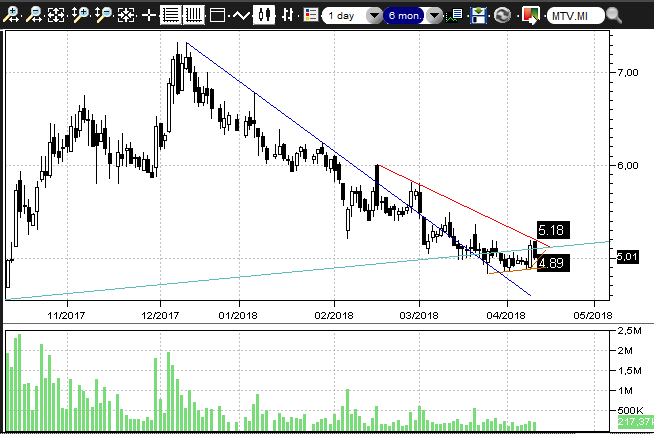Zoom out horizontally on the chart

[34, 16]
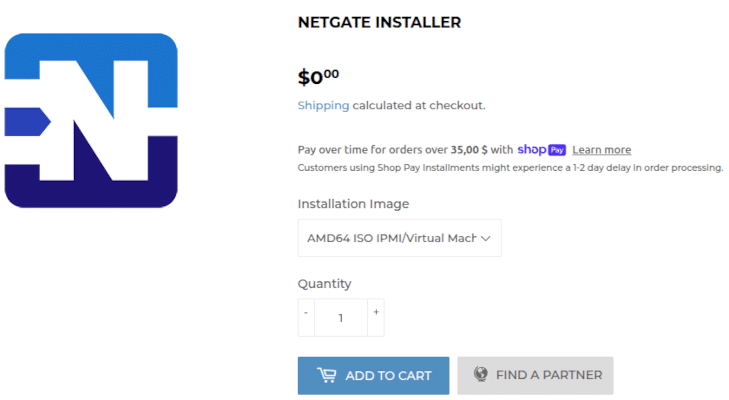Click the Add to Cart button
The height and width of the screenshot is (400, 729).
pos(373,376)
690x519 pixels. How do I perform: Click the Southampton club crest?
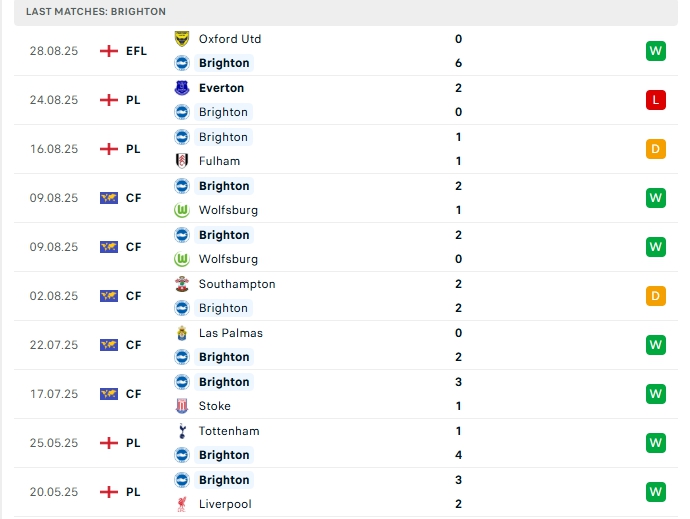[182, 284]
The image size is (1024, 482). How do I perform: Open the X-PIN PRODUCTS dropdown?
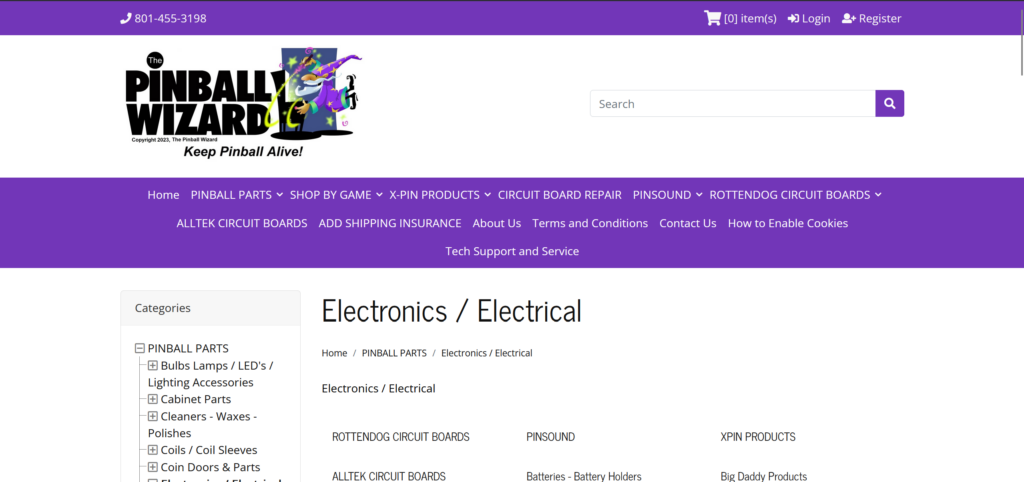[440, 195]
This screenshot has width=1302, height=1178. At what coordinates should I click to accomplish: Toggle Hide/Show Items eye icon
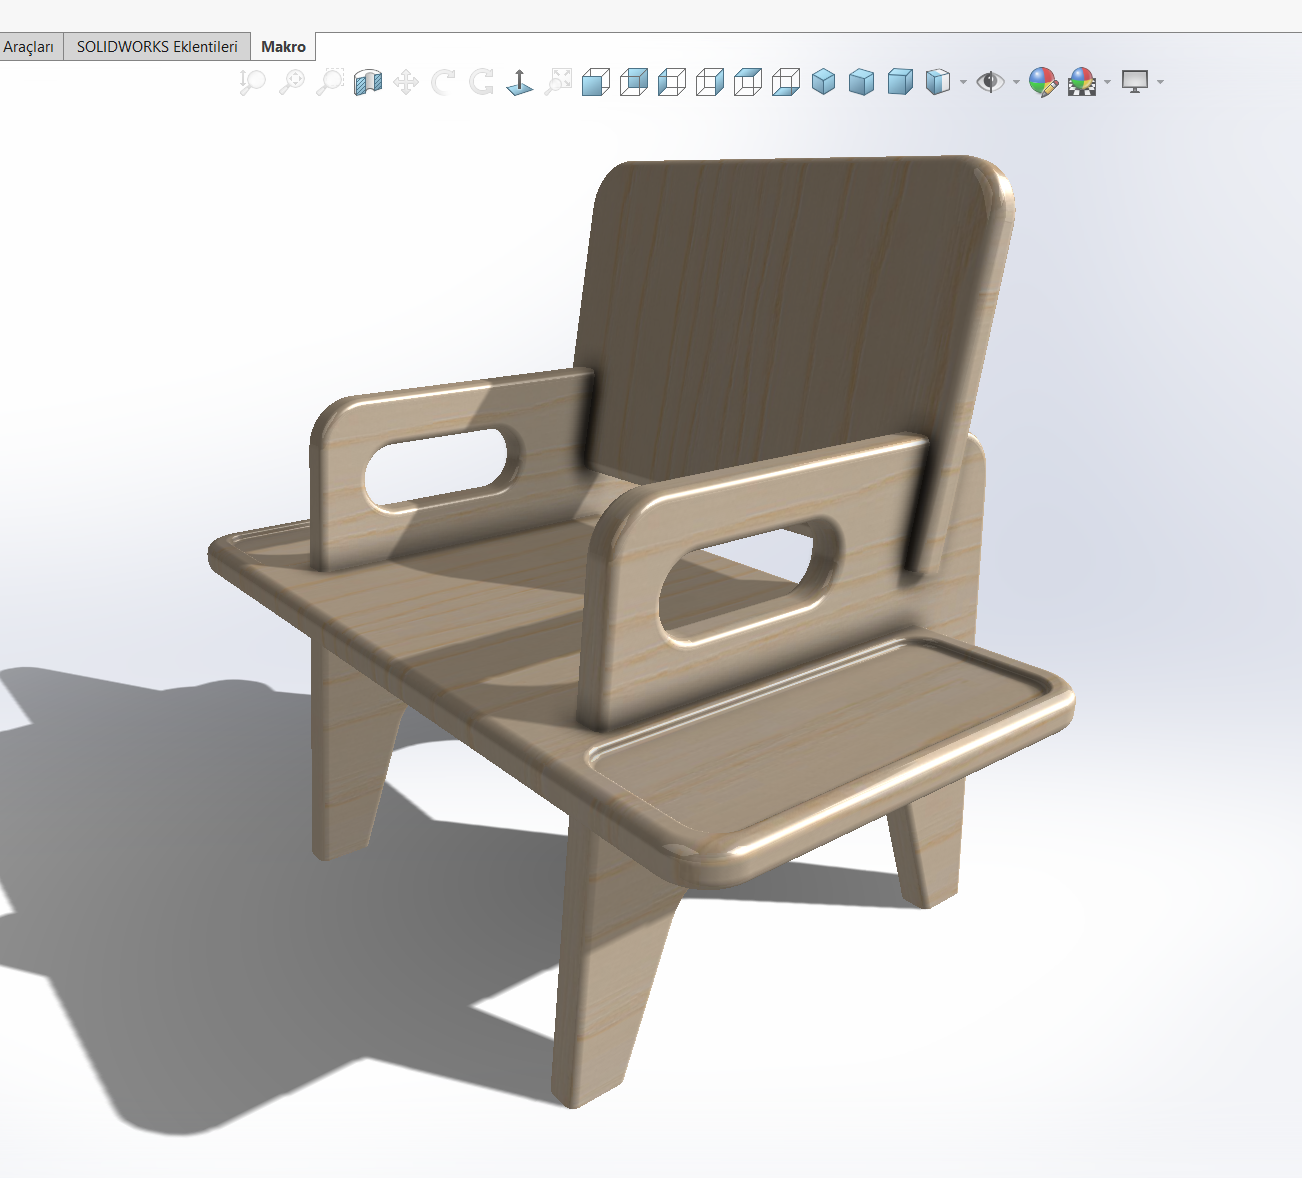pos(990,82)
================
• **Task**:
Write out the lines that run from the line containing "This screenshot has" to the end of the entries, inclusive, exactly as written. Skip every picture.

• **Answer to the exercise**:
This screenshot has width=1302, height=1178. At what coordinates should I click to accomplish: Toggle Hide/Show Items eye icon
pos(990,82)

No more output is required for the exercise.